The Gojimo app, available on iOS, Android, and the web, assists students in brushing up on various subjects, enabling them to become ready to appear for their national exams through its thousands of curriculum-specific assessment items. Claiming the position of the U.K.’s number one exam preparation app, it features over 65,000 revision questions for over 20 different subjects. The startup has also dabbled in premium content from major educational publishers, such as McGraw-Hill Education and Oxford University Press, available via in-app purchases.

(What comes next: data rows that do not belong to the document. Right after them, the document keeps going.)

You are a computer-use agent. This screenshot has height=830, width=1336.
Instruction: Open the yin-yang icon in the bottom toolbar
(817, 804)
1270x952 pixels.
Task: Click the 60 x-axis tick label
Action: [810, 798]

Gojimo boasted of shareholders including London VC firm Index Ventures, and JamJar Investments, the venture fund set up by the founders of Innocent Drinks, both of whom participated in Gojimo’s seed round. The company was also backed by Robin and Saul Klein (the father and son duo), Deborah Quazzo of GSV Advisors, seed-stage investment platform Firestartr, and the London Mayor’s London Co-Investment Fund in a later round. Equity crowd-funding platform CrowdBnk also sourced additional finances, with Gojimo presumably having raised a total of around $3 million.
CEO George Burgess founded the startup after dropping out of Stanford, and gave the following statement regarding Gojimo in December 2015:
We don’t have any serious competitors in the UK. There is a lot of noise but few products of any quality. Some of the bigger publishers have tried their hand at mobile revision resources, but they’ve never understood apps. They don’t know how to market their products or understand freemium models.
It is worth noting that the Telegraph Media Group, a leading news publisher, has acquired the company, in light of the aforementioned statement. The tables have turned internally, with Christopher Keller, Head of Group Business Development at TMG, issuing the statement:
For more than 160 years, The Telegraph has empowered its readers through its rich and trusted content. This acquisition is another milestone in our strategy to engage new audiences and to empower more people to progress in life through the content we produce.
This latest acquisition by an old-school establishment represents a growing trend of similar institutions across the globe, vying to stay relevant and in touch with what is current, in a dynamic atmosphere characterized by increasing competence of technology in everyday life.